“Besar harapan kita, semoga penilaian hari ini memberikan hasil yang terbaik bagi kampung bale Redelong sebagai calon desa antikorupsi. Hal ini tentu akan menjadi inspirasi bagi desa lainnya di Kabupaten Bener Meriah maupun di Aceh,” katanya.
“Kegiatan ini harus di publikasikan seluas-luasnya karena program yang sangat baik,” pinta Tagore.
Dikesempatan yang sama, perwakilan Inspektur Aceh, Cut Desma.

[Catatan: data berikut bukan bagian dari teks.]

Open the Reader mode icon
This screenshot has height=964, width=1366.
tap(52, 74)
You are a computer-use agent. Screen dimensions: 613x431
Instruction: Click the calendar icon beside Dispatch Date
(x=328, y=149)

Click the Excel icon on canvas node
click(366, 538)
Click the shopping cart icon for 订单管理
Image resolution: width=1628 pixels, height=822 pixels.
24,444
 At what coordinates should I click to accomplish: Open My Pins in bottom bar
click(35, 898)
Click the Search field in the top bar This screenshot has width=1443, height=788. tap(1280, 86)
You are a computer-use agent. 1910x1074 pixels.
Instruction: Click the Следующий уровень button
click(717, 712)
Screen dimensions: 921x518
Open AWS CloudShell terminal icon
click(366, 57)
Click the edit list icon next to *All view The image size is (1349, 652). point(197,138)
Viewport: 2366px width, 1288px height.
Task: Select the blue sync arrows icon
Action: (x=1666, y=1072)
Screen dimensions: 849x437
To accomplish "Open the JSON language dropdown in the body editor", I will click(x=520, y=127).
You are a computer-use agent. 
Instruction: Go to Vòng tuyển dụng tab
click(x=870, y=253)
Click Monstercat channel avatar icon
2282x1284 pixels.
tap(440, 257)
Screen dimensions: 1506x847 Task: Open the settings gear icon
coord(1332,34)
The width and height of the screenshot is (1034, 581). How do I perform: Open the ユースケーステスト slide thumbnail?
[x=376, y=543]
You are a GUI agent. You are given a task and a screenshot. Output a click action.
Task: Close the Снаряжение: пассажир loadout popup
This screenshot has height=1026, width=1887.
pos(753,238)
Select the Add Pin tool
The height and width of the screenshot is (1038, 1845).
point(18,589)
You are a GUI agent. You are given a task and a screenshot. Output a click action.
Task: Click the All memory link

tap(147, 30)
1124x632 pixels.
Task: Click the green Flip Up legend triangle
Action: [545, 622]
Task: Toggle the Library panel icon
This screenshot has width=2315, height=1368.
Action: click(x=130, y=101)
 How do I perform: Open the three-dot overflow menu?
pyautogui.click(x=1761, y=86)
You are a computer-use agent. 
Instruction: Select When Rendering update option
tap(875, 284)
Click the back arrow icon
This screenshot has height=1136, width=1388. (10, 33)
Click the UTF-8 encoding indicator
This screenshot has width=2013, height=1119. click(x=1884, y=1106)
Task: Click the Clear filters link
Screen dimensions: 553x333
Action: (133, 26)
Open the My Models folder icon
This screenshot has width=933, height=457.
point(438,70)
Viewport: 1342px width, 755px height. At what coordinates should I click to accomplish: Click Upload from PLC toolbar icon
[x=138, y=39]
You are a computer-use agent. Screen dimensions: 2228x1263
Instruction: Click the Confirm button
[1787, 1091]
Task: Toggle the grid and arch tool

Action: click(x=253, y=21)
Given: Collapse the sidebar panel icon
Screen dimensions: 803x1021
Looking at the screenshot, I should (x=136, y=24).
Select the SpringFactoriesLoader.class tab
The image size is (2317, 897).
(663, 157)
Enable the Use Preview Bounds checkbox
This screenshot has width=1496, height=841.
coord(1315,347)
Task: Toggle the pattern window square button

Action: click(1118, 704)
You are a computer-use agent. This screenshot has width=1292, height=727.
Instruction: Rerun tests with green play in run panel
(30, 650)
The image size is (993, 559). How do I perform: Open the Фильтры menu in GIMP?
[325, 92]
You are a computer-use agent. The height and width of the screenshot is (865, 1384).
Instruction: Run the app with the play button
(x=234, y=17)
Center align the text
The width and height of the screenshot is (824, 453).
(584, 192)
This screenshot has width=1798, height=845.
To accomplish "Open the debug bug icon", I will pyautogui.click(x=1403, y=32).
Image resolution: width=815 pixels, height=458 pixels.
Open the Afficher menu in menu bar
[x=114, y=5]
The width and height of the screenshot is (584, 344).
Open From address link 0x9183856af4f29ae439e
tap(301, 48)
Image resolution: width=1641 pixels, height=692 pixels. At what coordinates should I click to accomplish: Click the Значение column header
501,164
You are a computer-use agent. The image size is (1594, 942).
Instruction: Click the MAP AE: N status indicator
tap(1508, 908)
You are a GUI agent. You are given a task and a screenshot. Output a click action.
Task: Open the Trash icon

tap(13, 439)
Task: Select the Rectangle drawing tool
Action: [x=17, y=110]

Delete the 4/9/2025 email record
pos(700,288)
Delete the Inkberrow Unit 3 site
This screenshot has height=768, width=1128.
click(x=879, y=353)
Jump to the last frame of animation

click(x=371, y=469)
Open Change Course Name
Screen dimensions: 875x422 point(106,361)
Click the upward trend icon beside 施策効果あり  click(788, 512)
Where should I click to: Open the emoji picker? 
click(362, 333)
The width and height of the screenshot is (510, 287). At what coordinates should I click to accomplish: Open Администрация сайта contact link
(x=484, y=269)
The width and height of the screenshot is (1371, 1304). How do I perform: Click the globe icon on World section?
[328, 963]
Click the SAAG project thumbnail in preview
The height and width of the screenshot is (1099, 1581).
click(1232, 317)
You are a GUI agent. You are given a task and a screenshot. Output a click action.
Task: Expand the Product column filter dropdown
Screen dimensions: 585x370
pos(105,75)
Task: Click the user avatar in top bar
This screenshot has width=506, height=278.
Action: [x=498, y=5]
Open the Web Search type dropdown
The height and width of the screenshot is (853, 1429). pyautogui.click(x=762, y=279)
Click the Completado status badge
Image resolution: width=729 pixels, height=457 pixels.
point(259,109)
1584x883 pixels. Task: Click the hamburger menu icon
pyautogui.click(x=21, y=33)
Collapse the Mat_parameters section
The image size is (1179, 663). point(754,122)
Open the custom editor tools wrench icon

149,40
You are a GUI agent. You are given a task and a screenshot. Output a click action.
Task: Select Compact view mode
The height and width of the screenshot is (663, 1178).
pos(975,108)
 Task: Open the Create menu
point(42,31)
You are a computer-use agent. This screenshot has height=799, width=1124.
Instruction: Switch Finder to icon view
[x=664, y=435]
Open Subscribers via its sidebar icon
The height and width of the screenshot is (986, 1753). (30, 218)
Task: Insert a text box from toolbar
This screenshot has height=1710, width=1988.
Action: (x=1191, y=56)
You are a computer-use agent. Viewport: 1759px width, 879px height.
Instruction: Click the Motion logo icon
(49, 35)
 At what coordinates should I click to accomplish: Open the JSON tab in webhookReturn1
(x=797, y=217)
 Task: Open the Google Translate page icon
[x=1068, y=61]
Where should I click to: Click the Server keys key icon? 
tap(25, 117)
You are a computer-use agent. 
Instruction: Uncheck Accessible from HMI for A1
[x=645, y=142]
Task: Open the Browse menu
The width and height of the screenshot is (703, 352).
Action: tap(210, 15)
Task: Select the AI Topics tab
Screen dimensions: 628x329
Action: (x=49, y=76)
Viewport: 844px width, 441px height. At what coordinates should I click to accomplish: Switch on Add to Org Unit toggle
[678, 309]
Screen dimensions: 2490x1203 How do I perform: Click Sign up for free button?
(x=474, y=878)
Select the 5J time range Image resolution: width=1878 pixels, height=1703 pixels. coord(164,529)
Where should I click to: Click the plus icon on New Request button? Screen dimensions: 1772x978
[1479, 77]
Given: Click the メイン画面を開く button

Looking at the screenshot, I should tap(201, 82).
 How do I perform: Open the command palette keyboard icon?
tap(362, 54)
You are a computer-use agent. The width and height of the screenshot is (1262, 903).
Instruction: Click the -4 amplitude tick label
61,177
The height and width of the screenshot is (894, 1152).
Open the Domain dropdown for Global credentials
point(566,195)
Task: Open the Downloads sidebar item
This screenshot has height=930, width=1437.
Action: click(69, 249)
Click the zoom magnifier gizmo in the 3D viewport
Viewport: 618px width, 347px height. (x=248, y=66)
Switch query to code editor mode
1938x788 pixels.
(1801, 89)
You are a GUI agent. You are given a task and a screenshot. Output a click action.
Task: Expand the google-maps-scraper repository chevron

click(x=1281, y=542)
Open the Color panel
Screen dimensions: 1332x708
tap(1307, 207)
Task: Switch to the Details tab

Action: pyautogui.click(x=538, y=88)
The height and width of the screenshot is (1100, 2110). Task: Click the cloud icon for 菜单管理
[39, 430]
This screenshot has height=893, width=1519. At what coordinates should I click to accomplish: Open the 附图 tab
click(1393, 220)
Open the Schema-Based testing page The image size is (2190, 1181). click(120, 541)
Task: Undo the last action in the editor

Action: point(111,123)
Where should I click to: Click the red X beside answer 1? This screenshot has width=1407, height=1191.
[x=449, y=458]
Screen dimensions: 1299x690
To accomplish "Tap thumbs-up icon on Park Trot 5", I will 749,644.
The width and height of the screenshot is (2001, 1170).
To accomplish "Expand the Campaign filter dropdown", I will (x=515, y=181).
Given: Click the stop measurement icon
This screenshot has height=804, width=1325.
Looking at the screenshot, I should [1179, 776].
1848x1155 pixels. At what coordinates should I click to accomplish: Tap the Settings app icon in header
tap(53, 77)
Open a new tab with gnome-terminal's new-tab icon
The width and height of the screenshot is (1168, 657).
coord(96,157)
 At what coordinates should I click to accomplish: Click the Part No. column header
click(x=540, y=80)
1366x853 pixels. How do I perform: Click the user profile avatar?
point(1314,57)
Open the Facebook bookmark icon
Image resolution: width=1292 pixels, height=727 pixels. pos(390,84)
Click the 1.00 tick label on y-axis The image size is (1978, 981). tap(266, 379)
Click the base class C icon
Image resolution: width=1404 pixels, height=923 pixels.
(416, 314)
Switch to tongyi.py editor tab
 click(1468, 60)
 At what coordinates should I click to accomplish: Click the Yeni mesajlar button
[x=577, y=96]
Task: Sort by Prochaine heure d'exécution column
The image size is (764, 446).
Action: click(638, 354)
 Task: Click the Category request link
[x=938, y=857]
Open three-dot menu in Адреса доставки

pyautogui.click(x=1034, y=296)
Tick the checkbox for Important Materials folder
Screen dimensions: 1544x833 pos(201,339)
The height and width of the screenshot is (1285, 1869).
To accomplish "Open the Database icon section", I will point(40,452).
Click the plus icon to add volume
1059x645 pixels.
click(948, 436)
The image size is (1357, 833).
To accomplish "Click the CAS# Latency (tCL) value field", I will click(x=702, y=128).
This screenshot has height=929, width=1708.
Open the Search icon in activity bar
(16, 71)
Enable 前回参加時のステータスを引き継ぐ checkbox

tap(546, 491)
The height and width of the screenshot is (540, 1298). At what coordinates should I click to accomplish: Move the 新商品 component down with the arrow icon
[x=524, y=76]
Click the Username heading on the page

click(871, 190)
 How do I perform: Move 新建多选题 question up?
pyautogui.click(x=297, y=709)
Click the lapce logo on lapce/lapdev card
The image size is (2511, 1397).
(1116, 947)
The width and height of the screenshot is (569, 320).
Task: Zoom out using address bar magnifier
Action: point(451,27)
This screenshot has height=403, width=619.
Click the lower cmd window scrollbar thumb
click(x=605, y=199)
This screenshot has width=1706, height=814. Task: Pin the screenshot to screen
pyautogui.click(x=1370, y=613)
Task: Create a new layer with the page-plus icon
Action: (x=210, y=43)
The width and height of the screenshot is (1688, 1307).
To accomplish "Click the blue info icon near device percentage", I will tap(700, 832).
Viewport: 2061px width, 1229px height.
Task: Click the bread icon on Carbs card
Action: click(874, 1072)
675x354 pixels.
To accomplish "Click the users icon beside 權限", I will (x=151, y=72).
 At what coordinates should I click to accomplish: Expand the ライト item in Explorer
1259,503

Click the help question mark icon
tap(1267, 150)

S, mengatakan, untuk Kabupaten Bener Meriah, Desa Bale Redelong menjadi satu-satu nya desa yang masuk Penilaian Program Desa Antikorupsi Tahun 2025.
“Program ini merupakan inisiatif nasional yang dikembangkan oleh KPK RI sebagian dari strategis pencegahan antikorupsi yang komprehensif dan berkelanjutan,” ungkapnya.
“Menitik beratkan pada penguatan tata kelola pemerintahan desa, peningkatan integritas aparatur serta penanaman budaya antikorupsi yang melibatkan seluruh elemen masyarakat,” tambah Cut Desma.
Lebih jauh ia menjelaskan, Komponen yang menjadi penilaian bukan hanya sekedar pemenuhan dokumen, tapi juga harus ada implementasi dilapangan.
“Hal ini sangat diperlukan sekali. Ada aturan, ada yang dilakukan, dan ada outcome terhadap pelaksana kegiatan, bukan output saja. Bagaimana masyarakat puas dengan pelayanan kita di desa,” ujarnya.